Chinese Medicine is also known as Oriental Medicine or East Asian Medicine and is a time-tested system of healing that includes herbal medicine, acupuncture, massage (Tui na), exercise (Qigong), and dietary therapy. Practiced successfully for thousands of years in China, Japan and other Eastern countries, Chinese Medicine offers a holistic approach to health and wellness. It also helps restore the body to balance and works on an energetic level to affect all aspects of a person: mind, body and spirit. The time-tested benefit of Chinese Medicine is that it can be used to correct imbalances that have become illness and pain, or even correct imbalances prior to the appearance of symptoms, preventing disease. From this perspective, optimal health can be attained by recognizing and addressing the multi-dimensional nature of the human being.
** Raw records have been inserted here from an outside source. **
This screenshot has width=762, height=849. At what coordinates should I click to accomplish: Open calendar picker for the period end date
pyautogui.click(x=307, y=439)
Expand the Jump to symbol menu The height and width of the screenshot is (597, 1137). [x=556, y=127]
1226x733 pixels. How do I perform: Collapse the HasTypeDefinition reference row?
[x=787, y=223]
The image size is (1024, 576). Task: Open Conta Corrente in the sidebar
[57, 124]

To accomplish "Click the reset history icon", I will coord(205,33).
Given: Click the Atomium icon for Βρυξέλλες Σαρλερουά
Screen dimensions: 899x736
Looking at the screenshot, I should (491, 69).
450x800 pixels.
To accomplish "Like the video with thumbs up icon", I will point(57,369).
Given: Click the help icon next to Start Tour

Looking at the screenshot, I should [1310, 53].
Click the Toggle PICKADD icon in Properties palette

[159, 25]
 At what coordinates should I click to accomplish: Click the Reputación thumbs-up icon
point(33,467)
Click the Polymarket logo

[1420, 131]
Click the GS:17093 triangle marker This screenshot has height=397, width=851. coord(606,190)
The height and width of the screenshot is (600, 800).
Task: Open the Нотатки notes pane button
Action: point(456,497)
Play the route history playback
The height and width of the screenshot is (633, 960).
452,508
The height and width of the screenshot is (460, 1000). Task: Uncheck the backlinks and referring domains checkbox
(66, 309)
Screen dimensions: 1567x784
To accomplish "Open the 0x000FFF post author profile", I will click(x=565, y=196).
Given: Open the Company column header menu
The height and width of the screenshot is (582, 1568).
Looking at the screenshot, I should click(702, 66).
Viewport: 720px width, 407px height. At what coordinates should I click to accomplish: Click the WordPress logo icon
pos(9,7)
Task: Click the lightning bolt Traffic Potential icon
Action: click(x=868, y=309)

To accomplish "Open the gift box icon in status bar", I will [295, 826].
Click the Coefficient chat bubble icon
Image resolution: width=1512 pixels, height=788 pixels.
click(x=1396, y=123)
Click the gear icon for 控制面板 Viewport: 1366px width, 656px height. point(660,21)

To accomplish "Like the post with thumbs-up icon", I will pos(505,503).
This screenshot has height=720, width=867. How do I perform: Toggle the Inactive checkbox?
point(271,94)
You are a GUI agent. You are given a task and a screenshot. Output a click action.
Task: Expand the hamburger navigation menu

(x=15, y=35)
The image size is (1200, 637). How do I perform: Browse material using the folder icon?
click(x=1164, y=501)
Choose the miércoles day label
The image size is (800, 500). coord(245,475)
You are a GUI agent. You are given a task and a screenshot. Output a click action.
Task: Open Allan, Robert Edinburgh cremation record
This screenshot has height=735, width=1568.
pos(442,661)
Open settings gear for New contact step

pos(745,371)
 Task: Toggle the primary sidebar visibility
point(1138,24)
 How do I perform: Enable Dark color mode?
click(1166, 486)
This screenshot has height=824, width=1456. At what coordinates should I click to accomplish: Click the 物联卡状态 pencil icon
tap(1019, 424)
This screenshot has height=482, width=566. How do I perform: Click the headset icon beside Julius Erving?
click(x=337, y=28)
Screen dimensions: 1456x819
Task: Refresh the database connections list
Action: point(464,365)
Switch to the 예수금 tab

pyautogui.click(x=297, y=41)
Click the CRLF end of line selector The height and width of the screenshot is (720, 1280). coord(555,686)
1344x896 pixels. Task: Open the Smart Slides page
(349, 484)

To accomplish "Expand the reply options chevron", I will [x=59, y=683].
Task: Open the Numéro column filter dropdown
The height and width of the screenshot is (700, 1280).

Acupuncture is an important modality within Chinese Medicine.
An Evolving History
While Chinese medicine is more than 3,000 years old and often honored as an “ancient artform”, it is important to remember that – like all of us – the strength of Chinese medicine is that it grows, endures and evolves. It has been characterized by adaptability – both of the medicine and of civilization itself – that has continued for millennia. Chinese medicine is not a static model of medicine delivery, but is driven by the quest for balance. It has evolved as societal conditions and beliefs were shaped. It has constantly reexamined itself to address the advent of “new” in culture.
Here at Empirical Point, we don’t just practice Chinese medicine. We embrace it and are part of it – every patient we treat and every ailment we work to cure is part of that enduring quest for balance.
Most researchers and historians agree that Chinese medicine and acupuncture predate recorded history and is the longest existing continuous medical system practiced in the world, with more than 3,000 years of history. Chinese medicine was originally developed in the shamanistic societies of the Shang and Zhou dynasties. This tradition created a medicine that was shaped by divination, shamanism and oracles. It is believed that a pivotal conversation about the spectrum of traditional Chinese Medicine between the “Yellow Emperor” and his physician occurred around 2600 B.C. These conversations would later be the basis for the first book written on traditional Chinese Medicine, “The Nei Jing” which was compiled around 300 B.C. The Nei Jing is the most famous and influential of all the Chinese classical texts and consists of two parts: one that presents a comprehensive view of ecology (and introduces the concepts of qi, yin – yang and the interdependence of all things) that is referred to in English as “The Yellow Emperor’s Classic” and another part that deals with acupuncture. In 260 A.D., another classic text was created that identified nearly 350 acupuncture pressure points.
During China’s Han dynasty (206 B.C.-220 A.D.), Chinese medicine further developed as an amalgam of Daoist, Confucian and Buddhist ideas. Daoist medicine’s primary goal was longevity and cultivation of health. The Confucianists were not interested in the afterlife or the divine their ideas worked themselves into the medicine as temperance in lifestyle and seasonal change and taking up the task of self-cultivating strong morals. This stance rests on the belief that human beings are teachable, improvable and perfectible through personal and communal endeavor, especially self-cultivation and self-creation. Confucian thought focuses on the cultivation of virtue and maintenance of ethics, so that you can also serve your society.
The advent of the Silk Road also has shaped Chinese medicine. With the new travelers and goods also came epidemics and foreign invaders. Chinese medicine was called to task to adapt to new disease states that came with unprecedented climatic conditions and epidemics that ravaged populations and killed many skilled physicians that were developing new strategies to battle new diseases.
Throughout modern history in China, acupuncture and herbal medicine continued to advance and be used widely and effectively. In 1950, Chairman Mao declared that traditional Chinese Medicine and Western Medicine would be united and acupuncture became widely available in all hospitals.